> [TASK OBJECTIVE]: Find "Open more options on Adi's 15h post" in the material, then return exactly the line containing it and all lines after it to the end, leaving out pictures.

> [RECORDS PROVIDED]:
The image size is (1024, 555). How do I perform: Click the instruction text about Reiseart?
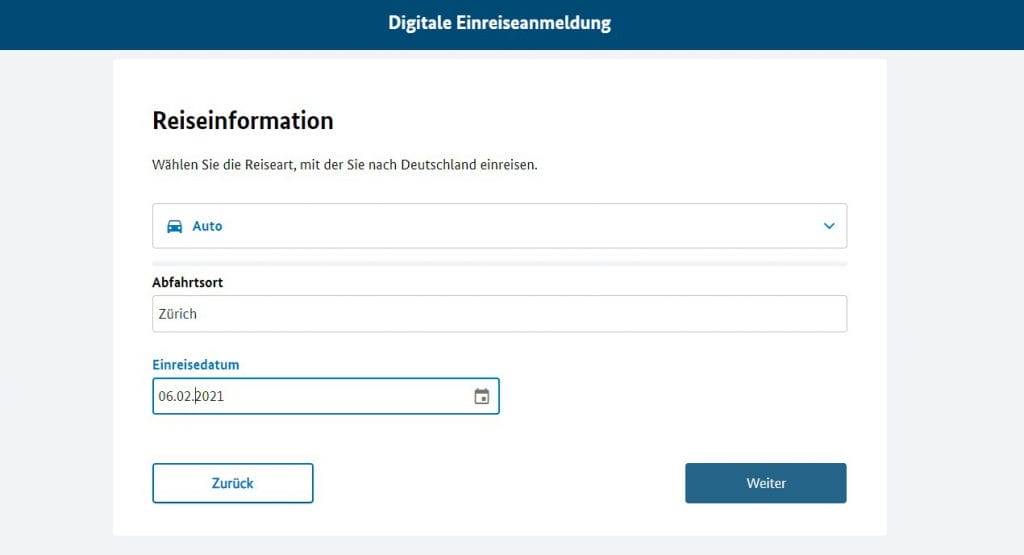tap(345, 165)

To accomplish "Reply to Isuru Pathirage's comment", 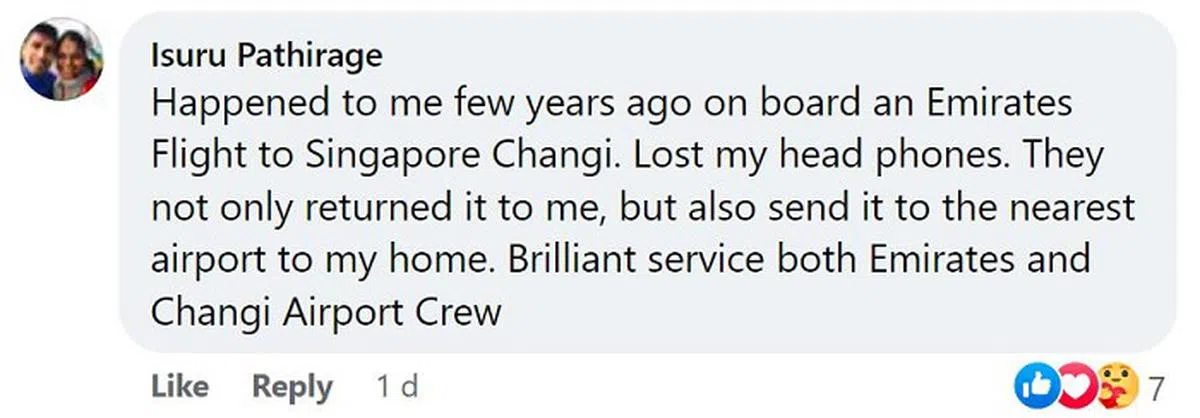I will (292, 386).
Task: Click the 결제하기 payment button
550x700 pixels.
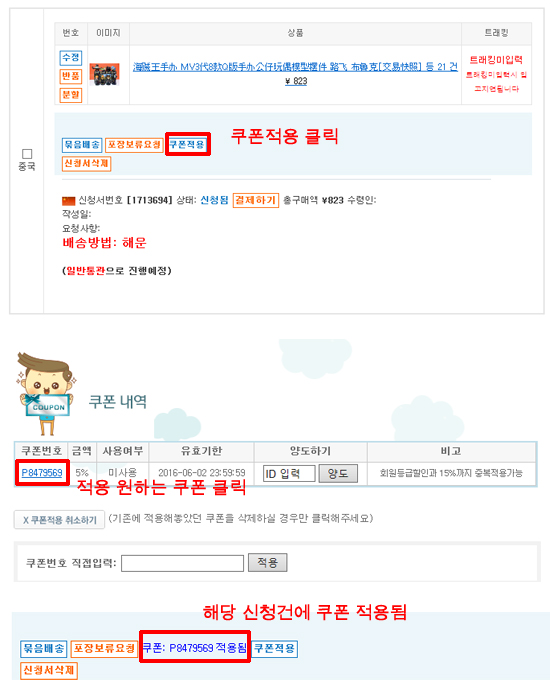Action: coord(256,200)
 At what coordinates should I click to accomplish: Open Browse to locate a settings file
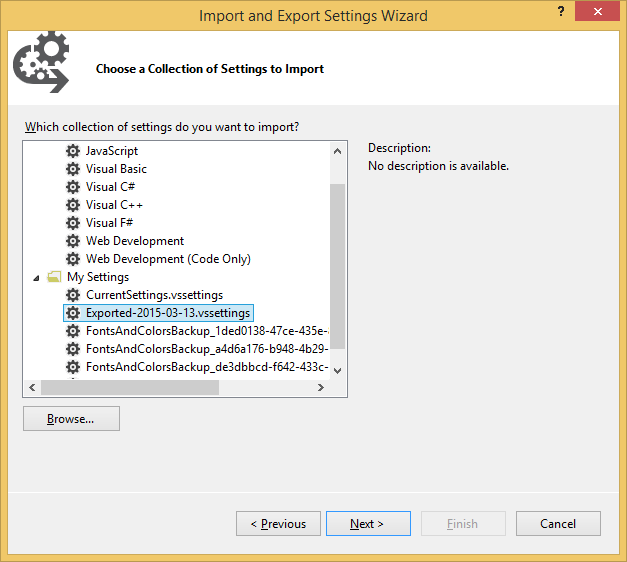(x=71, y=419)
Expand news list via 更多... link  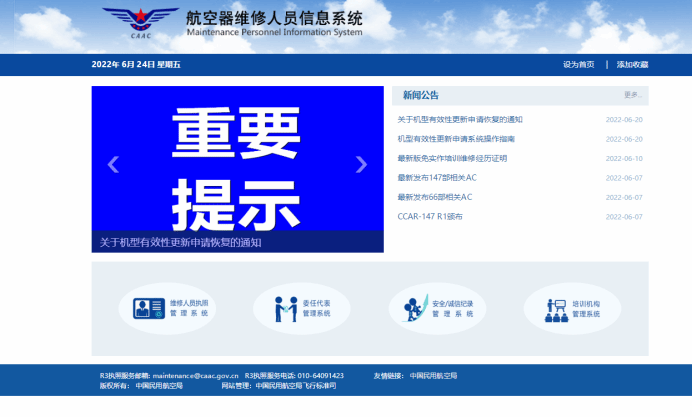click(631, 95)
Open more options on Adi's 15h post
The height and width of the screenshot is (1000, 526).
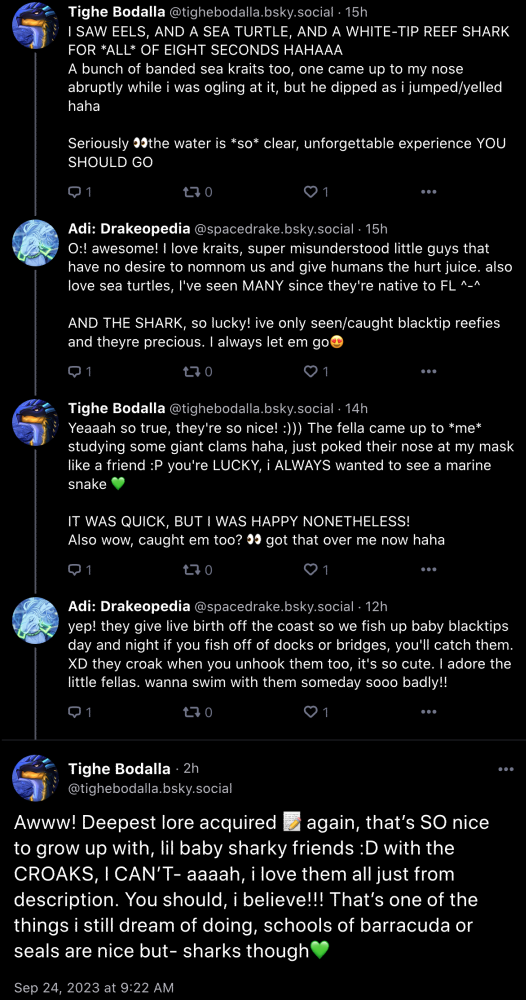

> [COMPLETED TASK]:
Open more options on Adi's 15h post
The height and width of the screenshot is (1000, 526).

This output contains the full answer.